Agree that it is always more difficult with straight long calls due to the fact that IV often does decrease as the underlying climbs.  It takes a really fast move for gamma to outrun theta and falling IV on the upside.

Anyway,  well done on a winning trade!

Margaret.


----------



## hissho (4 November 2006)

Hi Mag
after reading your posts i've got some more questions:

1) for those very liquid stocks(like top 20), are the bid/ask spread set by market makers or actually by hundreds of thousands of traders?

2) (following question 1) do market makers intervene and set bid/ask spread *ONLY* when the stock is not liquid enough?

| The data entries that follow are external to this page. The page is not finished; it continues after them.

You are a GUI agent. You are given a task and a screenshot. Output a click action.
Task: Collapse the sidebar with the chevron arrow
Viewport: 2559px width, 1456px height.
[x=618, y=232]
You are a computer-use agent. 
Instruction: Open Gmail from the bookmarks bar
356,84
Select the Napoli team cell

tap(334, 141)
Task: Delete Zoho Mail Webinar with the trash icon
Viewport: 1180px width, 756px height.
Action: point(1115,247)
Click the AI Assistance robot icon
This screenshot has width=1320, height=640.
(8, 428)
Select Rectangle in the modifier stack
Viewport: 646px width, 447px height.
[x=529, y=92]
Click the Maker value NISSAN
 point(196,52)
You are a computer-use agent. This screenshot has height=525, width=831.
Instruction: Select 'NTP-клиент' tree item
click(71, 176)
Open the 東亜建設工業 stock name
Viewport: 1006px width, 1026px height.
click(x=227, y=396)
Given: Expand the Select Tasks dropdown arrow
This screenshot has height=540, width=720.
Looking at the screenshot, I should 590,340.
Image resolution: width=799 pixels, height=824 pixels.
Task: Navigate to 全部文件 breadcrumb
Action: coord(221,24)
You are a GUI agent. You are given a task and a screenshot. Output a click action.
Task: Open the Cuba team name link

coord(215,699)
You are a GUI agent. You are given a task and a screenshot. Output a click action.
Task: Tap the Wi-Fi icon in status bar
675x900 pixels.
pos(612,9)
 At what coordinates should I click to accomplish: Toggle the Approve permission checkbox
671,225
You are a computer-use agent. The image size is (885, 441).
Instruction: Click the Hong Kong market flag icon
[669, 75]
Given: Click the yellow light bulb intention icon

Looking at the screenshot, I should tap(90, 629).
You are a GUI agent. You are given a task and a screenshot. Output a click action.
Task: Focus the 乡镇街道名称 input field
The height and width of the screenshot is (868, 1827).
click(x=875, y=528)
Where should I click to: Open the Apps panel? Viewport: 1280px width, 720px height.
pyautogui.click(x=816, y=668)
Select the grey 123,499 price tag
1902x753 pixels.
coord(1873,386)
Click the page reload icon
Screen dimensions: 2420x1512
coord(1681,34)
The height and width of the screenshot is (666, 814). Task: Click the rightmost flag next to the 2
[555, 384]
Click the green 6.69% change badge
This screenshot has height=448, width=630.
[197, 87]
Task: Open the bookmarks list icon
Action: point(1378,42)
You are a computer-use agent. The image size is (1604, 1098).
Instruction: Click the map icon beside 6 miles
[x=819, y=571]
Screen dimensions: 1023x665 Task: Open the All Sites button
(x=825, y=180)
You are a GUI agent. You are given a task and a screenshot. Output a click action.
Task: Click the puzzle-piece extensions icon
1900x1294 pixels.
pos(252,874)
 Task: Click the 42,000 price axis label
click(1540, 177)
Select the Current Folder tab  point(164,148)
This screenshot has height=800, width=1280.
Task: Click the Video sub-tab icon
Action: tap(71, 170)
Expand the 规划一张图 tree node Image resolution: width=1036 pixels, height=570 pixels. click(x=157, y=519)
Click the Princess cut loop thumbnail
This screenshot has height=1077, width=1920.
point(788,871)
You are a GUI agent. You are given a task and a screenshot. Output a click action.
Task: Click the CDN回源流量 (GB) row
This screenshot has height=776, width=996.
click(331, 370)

3) on a very liquid stock, the bid/ask spread tend to be very narrow which means more efficiency. in this case, how can market makers widen the spread and squeeze you?

4) i keep hearing bad experiences with market makers such as they rip you off etc. but after doing some homework i found that "market makers are not something you want to beat; they are there to provide liquidity and thus making the market more efficient, not to rip you off"... what do you reckon? should i change my mindset from "it's our enemy; i should beat the bastard" to "they are just doing their jobs"?

any comments would be much appreciated,
hissho


----------



## Mofra (5 November 2006)

hissho said:
			
		

> 4) i keep hearing bad experiences with market makers such as they rip you off etc. but after doing some homework i found that "market makers are not something you want to beat; they are there to provide liquidity and thus making the market more efficient, not to rip you off"... what do you reckon? should i change my mindset from "it's our enemy; i should beat the bastard" to "they are just doing their jobs"?



Hissho,

How you view MMs will definately depend on how you chose to trade. For ST traders taking single leg positions (long calls & puts, trading pure direction) then then the slippage between bids/asks is likely to have a dramatic effect on your end of month results, as a function of your trading volume.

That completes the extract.